In this peculiar environment, my research explores the established official forms of interpretation present at key historical sites in Scotland. In connection with Heriot-Watt Intercultural Research Centre (IRC) objectives and values, such as interdisciplinary and cross-cultural research on cultural heritage, my research project focuses on potential of cultural heritage in constructing identities and contributing to social change. While the country is facing major political changes, and given the key role heritage narration is playing in the definition of national understanding, I am assessing whether or not those official narratives are still meeting the needs of present and future Scotland.

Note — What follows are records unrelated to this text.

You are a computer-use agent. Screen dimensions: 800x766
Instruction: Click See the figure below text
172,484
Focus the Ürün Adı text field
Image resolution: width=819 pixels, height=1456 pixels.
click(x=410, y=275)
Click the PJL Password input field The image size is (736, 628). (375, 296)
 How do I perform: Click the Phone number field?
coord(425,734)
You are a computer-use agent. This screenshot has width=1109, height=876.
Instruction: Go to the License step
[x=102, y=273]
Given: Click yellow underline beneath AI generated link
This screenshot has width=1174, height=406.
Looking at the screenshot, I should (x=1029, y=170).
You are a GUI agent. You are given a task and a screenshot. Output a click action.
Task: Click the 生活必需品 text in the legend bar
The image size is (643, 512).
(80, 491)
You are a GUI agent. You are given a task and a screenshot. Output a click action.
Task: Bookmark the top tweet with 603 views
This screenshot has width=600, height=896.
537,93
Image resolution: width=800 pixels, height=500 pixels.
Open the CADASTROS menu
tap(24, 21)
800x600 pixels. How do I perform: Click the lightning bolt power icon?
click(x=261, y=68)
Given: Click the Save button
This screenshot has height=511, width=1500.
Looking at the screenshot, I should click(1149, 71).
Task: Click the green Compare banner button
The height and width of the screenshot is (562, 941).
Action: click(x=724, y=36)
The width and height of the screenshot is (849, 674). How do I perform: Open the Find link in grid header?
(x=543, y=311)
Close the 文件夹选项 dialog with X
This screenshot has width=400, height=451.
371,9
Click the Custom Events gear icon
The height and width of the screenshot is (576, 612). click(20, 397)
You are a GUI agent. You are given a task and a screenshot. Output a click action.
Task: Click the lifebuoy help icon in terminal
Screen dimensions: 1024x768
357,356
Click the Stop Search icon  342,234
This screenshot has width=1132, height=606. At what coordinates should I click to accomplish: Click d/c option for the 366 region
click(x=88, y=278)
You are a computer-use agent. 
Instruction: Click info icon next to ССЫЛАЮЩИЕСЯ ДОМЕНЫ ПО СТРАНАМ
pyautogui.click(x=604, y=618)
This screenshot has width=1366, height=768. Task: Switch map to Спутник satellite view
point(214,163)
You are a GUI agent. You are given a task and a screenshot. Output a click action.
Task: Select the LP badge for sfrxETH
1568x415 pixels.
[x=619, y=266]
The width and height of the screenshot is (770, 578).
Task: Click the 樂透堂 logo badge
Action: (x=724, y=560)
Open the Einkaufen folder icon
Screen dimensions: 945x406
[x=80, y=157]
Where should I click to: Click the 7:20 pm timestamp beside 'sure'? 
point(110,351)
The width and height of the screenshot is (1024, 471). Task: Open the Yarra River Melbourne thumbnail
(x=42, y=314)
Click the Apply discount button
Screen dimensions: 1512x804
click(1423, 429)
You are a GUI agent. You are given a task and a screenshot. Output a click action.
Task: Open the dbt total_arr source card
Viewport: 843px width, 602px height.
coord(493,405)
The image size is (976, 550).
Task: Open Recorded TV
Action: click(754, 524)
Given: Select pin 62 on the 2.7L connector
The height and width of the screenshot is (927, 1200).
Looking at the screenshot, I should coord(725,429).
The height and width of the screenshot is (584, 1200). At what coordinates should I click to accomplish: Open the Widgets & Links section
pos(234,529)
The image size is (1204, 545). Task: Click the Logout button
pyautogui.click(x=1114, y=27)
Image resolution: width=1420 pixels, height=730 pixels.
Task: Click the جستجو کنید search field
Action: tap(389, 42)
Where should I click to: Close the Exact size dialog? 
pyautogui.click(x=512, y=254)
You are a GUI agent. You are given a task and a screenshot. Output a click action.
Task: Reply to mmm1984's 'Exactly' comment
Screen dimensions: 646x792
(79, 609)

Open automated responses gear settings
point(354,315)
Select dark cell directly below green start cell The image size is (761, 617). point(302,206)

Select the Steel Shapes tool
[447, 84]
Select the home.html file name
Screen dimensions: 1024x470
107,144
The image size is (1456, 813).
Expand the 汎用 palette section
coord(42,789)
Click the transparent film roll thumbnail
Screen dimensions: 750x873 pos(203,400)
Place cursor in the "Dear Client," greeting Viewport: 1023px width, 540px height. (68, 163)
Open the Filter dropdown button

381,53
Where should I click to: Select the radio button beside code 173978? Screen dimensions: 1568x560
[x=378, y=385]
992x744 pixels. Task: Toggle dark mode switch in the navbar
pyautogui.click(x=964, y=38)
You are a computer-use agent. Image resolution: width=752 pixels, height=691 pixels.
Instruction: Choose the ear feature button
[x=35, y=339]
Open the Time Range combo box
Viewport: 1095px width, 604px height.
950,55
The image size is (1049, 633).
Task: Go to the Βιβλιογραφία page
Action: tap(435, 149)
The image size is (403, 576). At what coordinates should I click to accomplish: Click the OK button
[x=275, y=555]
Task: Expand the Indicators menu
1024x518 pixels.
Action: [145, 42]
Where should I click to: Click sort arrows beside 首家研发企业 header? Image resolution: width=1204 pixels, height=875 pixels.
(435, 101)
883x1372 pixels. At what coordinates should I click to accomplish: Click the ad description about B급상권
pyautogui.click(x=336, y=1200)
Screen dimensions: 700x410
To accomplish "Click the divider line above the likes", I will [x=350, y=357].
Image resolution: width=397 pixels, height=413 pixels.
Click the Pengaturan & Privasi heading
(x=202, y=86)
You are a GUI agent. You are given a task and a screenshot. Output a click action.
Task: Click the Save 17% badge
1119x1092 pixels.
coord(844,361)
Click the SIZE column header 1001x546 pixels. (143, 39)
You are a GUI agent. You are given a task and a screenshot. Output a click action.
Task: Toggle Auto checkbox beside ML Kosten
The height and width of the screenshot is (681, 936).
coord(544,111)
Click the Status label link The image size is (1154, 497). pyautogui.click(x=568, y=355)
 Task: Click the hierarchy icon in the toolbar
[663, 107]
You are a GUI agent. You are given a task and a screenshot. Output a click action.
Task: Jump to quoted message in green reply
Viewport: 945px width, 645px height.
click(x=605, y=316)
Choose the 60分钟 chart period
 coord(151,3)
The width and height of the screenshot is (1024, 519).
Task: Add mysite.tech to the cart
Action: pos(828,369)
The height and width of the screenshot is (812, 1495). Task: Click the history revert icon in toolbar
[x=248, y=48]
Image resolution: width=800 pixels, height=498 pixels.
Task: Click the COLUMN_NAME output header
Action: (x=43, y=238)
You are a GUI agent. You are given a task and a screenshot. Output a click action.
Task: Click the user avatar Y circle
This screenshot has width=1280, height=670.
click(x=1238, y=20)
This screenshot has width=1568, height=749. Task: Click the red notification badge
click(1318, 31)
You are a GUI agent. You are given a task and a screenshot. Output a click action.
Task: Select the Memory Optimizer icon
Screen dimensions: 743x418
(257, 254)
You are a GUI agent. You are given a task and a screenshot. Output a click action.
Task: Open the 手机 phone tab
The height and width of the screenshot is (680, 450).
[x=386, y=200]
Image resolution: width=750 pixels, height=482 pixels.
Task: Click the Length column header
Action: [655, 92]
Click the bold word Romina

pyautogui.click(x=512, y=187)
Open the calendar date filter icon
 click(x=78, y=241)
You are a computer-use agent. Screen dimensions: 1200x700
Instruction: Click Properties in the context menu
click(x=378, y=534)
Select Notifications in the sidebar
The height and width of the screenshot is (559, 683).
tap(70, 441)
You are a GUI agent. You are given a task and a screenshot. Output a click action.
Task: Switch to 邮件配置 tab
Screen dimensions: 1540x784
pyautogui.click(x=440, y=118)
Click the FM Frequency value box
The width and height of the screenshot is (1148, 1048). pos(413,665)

As a French established in Scotland for several, I have come across a number of similarities regarding both French and Scottish cultures. Charles De Gaulle said in 1942 that the Auld Alliance between France and Scotland represented the oldest one in the world. In the effort to explore this past narrative and shared heritage, it became evident that those 700 years of relationship shaped not only our culture, but our economy and political understanding. We can find evidence of this past relationship through language, education, law and also architecture, art, cuisine plus much more. Yet this evident past heritage seems to be missing from the official narrative of Scotland. In this process of assessing three of the most visited historical sites in Scotland, Edinburgh, Stirling and Urquhart Castles, I am working to understand why such iconic elements of Scotland’s heritage have been ‘omitted’ from the official discourse. By re-questioning the authorized heritage discourse (Smith, 2006), I am attempting to offer a counter form of heritage narration, one that might challenge the official discourse in Scotland. To do so, I am reviewing the choices of interpretations made on site and trying to explore the process of meaning making but also the creation of collective and cultural memory. Since the interpretation work is a social construction, context plays a key role in the production of meaning and the formation of a certain legitimization and truth. As such, I am re-questioning past interpretive work still present on site and assess whether or not they are still fitting today’s needs for Scotland.